Maria Carmona Iragui, MD, Ph.D.
Institut de Recerca de L’hospital de la Santa Creu I Sant Pau
Barcelona, Spain
Background
The immune system is complex and serves to maintain our overall health. In the brain, the immune system helps maintain healthy nerve cells. Microglia are the primary immune cells of the brain, and they play a major role helping to maintain healthy nerve cells. Microglia are also implicated in brain diseases, including Alzheimer’s. Increased activity of microglia can lead to brain inflammation, which can damage nearby nerve cells and is common in individuals with Alzherimer’s
Individuals with Down syndrome are at a high risk for developing Alzheimer’s. By the early age of 40, most individuals with Down syndrome have a build-up of beta-amyloid plaques and tau protein tangles in their brains, both hallmark brain changes observed in Alzheimer’s. These brain changes contribute to the inflammation caused by the microglia.
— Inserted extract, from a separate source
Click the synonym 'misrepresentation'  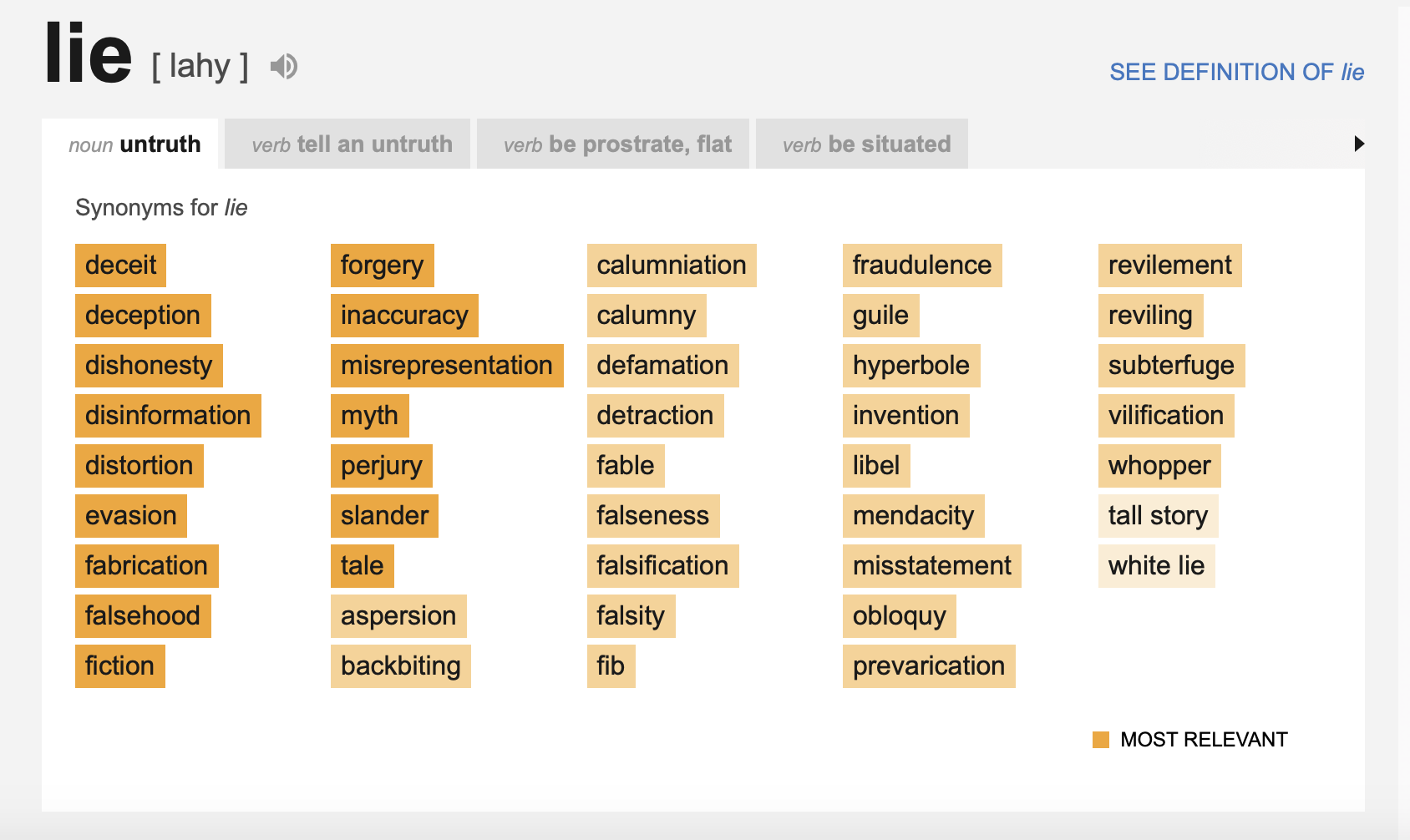[447, 366]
Several emerging methods allow for detection of early brain changes associated with Alzheimer’s in the blood and cerebrospinal fluid (CSF, the biological fluid surrounding the brain and spinal cord). These methods require measuring specific biological markers, or “biomarkers” (such as the level of beta-amyloid or tau protein). Further, the development of Alzheimer’s-related brain changes begins well before cognitive symptoms appear and therefore, identifying other, novel biomarkers of Alzheimer’s, such as markers of inflammation, could help detect the disease earlier.
However, the exact mechanism of how inflammation develops in the brains of individuals with Alzheimer’s and Down syndrome, remains unclear.
Research Plan
Dr. Maria Carmona Iragui and colleagues will study biomarkers of brain inflammation in individuals with Down syndrome across stages of Alzheimer’s. Their data will come from the Down Alzheimer Barcelona Neuroimaging Initiative (DABNI), which includes a large group of individuals with Down syndrome. The research team will study 92 biomarkers of inflammation in samples of blood and CSF.
Dr. Iragui and team will study how the biomarkers of inflammation they identify in blood and CSF are associated with traditional biomarkers of Alzheimer’s and cognitive decline. The researchers will also examine which of these biomarkers are associated with brain metabolites (compounds produced when the body breaks down large molecules) that are increased in individuals with Down syndrome and Alzheimer’s.
Impact
This project may provide a new understanding of how brain inflammation develops in the earliest stages of dementia. Additionally, the results may guide the development of new biomarkers of Alzheimer’s.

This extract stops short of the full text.